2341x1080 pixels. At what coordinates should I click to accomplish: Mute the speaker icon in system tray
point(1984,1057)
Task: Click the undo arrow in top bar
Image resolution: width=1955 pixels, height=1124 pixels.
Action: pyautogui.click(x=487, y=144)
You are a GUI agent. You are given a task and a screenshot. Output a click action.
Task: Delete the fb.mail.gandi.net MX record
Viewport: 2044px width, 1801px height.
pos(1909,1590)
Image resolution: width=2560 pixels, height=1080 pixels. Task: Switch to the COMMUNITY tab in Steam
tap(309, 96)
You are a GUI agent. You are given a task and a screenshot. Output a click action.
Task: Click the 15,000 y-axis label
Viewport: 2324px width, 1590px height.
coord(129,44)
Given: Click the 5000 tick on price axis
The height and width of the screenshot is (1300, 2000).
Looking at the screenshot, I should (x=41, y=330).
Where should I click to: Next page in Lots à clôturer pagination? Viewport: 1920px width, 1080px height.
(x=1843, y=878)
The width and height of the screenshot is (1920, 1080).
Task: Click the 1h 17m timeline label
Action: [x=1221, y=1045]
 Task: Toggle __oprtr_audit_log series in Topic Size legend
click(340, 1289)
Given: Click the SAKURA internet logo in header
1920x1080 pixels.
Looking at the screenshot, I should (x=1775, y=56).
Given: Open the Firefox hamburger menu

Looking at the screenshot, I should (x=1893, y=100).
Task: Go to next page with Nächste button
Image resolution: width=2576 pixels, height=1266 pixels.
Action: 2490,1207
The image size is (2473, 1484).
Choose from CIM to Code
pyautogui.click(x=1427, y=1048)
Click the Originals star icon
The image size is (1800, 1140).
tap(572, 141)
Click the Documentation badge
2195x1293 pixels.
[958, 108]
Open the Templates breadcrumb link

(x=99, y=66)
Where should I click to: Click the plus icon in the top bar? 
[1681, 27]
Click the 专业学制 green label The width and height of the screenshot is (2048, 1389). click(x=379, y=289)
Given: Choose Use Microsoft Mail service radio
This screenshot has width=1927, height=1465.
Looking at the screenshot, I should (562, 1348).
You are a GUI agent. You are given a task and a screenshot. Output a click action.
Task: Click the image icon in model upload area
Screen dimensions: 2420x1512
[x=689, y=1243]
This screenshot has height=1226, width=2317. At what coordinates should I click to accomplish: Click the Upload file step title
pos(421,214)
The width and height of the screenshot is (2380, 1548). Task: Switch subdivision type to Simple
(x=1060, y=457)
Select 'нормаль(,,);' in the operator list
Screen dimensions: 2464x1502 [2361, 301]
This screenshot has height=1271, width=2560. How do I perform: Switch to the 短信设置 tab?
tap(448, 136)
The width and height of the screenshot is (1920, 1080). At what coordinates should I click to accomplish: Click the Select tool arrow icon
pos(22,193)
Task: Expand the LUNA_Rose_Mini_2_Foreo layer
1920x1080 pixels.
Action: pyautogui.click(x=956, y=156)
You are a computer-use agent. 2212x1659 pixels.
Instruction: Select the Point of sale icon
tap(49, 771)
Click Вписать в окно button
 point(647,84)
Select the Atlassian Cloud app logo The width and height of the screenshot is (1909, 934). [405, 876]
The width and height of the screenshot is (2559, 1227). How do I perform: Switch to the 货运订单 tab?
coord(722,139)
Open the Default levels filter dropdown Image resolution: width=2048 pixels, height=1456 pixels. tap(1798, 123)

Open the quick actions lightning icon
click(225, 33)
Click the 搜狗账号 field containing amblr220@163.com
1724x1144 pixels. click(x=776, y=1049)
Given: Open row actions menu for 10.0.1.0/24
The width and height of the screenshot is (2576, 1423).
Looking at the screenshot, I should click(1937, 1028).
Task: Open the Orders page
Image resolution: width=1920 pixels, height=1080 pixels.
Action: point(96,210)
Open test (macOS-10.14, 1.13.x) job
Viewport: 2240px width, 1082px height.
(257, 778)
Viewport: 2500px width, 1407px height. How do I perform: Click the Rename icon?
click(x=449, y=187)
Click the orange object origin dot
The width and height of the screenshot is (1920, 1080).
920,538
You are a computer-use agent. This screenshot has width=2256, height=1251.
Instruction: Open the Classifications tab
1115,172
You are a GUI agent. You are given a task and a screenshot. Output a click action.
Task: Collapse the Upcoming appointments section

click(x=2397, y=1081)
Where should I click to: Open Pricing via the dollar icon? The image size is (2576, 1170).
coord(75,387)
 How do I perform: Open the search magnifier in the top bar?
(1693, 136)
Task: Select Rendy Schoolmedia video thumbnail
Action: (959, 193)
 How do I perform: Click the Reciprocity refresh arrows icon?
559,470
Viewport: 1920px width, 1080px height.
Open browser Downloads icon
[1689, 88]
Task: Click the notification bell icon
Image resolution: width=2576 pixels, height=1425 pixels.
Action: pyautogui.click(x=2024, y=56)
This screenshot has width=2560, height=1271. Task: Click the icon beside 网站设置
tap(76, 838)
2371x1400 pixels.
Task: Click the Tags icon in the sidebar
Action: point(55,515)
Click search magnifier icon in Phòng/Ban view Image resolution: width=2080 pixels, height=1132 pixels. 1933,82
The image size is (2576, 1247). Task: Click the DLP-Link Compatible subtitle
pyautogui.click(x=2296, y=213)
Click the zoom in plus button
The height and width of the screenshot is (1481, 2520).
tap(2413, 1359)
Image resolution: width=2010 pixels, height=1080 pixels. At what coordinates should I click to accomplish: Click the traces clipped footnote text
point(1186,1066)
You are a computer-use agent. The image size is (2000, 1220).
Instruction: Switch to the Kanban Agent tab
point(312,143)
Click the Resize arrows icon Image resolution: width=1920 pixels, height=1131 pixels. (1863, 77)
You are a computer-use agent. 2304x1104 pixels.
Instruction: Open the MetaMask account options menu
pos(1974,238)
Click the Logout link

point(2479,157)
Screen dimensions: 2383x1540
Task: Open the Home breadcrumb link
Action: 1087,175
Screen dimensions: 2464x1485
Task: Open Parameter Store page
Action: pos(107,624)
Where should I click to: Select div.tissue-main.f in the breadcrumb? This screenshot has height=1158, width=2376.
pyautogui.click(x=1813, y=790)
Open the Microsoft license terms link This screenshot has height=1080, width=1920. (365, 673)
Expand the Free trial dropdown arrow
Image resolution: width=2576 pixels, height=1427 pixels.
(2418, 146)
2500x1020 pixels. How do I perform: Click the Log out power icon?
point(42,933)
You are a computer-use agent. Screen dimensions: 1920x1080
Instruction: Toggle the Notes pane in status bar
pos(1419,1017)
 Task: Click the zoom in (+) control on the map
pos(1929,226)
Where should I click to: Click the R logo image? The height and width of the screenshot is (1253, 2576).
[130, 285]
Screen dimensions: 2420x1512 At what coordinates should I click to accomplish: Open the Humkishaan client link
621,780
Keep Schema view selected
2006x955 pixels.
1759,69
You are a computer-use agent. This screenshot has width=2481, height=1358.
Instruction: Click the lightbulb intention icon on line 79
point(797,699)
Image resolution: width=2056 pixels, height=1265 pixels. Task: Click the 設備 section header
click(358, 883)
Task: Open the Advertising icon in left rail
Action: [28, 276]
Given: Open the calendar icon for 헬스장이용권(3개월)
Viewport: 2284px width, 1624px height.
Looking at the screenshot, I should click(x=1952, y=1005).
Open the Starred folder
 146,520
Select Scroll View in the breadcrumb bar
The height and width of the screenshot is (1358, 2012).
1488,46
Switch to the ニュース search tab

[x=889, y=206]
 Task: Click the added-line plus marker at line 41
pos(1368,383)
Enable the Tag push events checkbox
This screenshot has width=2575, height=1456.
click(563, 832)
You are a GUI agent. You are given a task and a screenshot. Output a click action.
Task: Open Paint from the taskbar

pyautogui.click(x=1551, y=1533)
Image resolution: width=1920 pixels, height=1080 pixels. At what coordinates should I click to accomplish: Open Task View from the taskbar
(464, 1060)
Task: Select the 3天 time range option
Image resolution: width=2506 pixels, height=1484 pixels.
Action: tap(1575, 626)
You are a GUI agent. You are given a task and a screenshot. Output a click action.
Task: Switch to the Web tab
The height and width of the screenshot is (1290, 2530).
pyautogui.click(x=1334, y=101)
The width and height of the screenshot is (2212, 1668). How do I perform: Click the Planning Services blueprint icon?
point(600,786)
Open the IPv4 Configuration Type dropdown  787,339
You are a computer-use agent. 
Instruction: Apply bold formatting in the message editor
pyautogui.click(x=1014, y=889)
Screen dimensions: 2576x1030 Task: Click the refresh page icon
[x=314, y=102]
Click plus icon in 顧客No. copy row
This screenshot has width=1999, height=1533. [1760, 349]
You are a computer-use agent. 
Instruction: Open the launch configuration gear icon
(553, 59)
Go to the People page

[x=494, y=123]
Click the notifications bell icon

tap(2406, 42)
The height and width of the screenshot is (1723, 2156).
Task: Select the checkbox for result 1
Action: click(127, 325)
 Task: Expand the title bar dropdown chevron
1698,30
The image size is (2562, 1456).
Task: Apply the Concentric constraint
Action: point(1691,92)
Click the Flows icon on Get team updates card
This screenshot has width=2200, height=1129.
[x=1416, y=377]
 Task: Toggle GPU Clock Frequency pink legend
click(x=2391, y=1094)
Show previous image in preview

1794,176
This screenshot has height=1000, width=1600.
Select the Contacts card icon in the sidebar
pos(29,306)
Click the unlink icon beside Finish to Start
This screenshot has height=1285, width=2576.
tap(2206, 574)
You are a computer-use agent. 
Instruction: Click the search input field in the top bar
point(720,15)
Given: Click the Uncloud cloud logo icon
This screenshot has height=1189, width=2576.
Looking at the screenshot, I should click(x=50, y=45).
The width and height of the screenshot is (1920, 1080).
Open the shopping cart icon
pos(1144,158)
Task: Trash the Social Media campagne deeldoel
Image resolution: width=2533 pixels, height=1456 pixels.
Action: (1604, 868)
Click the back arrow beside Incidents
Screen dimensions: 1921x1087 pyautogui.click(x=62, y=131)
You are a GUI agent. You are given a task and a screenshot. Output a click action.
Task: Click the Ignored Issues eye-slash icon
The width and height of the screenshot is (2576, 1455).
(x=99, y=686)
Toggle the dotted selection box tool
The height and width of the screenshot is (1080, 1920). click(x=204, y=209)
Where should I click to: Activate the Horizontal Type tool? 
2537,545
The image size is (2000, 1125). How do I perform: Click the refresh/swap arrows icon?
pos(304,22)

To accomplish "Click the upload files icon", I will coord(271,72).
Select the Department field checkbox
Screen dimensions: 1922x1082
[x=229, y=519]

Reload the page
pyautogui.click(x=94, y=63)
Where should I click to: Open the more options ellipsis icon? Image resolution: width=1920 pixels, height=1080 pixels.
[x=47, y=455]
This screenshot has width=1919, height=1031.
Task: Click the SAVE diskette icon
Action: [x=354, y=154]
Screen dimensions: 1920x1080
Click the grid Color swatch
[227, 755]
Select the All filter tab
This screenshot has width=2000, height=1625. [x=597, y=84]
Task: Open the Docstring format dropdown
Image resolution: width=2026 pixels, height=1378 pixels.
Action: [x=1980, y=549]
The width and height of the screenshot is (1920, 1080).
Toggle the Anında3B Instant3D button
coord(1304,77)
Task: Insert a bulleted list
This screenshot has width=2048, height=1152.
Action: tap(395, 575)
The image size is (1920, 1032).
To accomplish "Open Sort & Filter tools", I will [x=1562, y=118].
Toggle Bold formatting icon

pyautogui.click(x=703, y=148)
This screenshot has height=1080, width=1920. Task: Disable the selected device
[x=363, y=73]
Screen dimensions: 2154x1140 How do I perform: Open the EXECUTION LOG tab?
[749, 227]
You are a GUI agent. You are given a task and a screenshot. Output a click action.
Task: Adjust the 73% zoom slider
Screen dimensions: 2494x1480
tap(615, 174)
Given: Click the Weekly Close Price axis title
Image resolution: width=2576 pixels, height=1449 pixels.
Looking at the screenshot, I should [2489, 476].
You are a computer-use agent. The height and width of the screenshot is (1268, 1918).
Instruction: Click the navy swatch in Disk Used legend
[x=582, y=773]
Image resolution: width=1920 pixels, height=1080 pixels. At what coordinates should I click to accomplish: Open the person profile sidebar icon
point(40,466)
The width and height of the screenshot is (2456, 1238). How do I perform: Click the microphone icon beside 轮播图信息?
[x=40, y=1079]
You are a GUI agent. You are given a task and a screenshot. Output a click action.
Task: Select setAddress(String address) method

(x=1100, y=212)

————————

Every line that includes "computer" must be copied from the material above.

You are a computer-use agent. 2212x1659 pixels.
You are a computer-use agent. This screenshot has width=2256, height=1251.
You are a computer-use agent. The image size is (2000, 1220).
You are a computer-use agent. 2304x1104 pixels.
You are a computer-use agent. Screen dimensions: 1920x1080
You are a computer-use agent. This screenshot has width=2481, height=1358.
You are a computer-use agent. 
You are a computer-use agent. 
You are a computer-use agent. 
You are a computer-use agent. The height and width of the screenshot is (1268, 1918).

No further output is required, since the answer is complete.